Ever wonder who the greatest clutch shooter is in NBA history? Is it Michael Jordan? Kobe Bryant? Someone else?
One of my favorite websites is sports-reference.com and their affiliate sites for specific sports like football, basketball and baseball. I use these websites quite often as I research sports stats.
Recently, sports-reference.com noted that they had researched every “buzzer-beater” in NBA history and it was now posted on the basketball-reference.com website. They came up with a comprehensive list of every “buzzer-beater” in NBA history, 772 shots to be exact. They defined a “buzzer-beater” as “successful shots taken with the shooter’s team tied or trailing which left no time on the clock after going through the net.”
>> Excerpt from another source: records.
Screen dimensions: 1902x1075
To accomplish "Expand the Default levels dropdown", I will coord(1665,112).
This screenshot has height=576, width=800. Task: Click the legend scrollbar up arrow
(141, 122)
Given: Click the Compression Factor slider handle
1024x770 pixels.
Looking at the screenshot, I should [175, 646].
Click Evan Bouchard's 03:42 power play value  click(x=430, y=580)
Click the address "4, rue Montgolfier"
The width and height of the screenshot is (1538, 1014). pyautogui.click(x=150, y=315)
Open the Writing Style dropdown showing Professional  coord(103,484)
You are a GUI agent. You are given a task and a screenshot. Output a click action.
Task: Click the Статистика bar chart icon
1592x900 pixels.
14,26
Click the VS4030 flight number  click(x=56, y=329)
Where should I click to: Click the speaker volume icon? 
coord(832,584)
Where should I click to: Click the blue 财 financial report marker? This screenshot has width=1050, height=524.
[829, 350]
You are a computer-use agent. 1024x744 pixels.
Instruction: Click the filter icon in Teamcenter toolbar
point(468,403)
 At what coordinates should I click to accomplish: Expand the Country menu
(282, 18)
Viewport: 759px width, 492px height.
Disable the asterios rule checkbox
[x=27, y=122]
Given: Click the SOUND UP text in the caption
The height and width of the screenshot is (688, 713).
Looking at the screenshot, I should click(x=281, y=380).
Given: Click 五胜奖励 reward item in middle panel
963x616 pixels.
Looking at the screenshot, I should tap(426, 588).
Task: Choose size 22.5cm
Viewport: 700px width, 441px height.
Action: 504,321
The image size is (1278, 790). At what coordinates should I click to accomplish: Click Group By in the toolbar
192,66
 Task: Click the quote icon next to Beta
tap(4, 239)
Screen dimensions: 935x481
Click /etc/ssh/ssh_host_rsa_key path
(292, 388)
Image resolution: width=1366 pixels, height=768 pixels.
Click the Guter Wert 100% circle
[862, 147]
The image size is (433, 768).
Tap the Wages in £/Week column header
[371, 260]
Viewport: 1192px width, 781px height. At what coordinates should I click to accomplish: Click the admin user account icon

The chart lists the player who made the shot, the date, opponent, type of shot (free throw, two-point shot, three-pointer), who assisted on the shot, and the distance of the shot. This is an impressive undertaking.
My curiosity was piqued about which player was listed most often on the list of 772 buzzer-beaters. Here’s the list of 22 players who had four or more career buzzer-beaters in their NBA career.
8-Kobe Bryant, Joe Johnson
7-Gilbert Arenas, Vince Carter, LeBron James, Kevin Garnett, Paul Pierce
5-Andre Iguodola, Dwyane Wade
4-Greg Ballard, Larry Bird, Carl Braun, Monte Ellis, World B. Free, Rudy Gay, Bill Laimbeer, Chuck Person, Jerry Stackhouse, John Stockton, Jerry West, Moe Williams
For Milwaukee Bucks fans, the team had 33 buzzer-beaters (and was the victim of a buzzer-beater 26 times). Six players had two or more buzzer-beaters… leading the way was Sidney Moncrief who had three buzzer-beaters with the Bucks. He was followed by five players each who had two buzzer-beaters in a Bucks uniform: Andrew Bogut, Marques Johnson, Khris Middleton, Brian Winters and Mo Williams.